THE PROBLEM>
Print the records below word for word, starting at the line that contains "Given: Click the" and ending at the line that contains "Looking at the", with both of those lines included. Leave the pictures out of your answer.

MATERIAL FOR THIS EXERCISE>
· · · · ·
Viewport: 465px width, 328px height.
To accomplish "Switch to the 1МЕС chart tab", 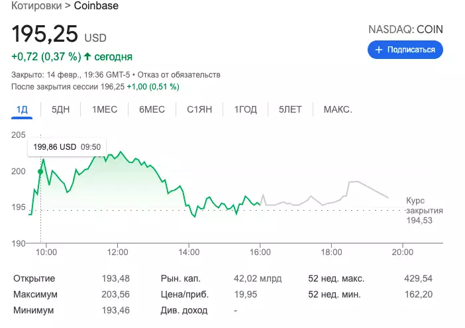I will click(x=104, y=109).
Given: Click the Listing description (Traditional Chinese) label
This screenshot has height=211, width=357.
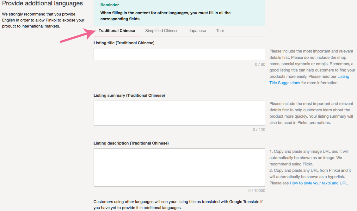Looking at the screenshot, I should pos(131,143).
· · · · ·
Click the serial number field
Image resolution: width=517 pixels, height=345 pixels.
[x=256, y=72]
· · · · ·
RESULT BELOW>
Given: Click the Listing description (Traditional Chinese) label
This screenshot has height=211, width=357.
Looking at the screenshot, I should pos(131,143).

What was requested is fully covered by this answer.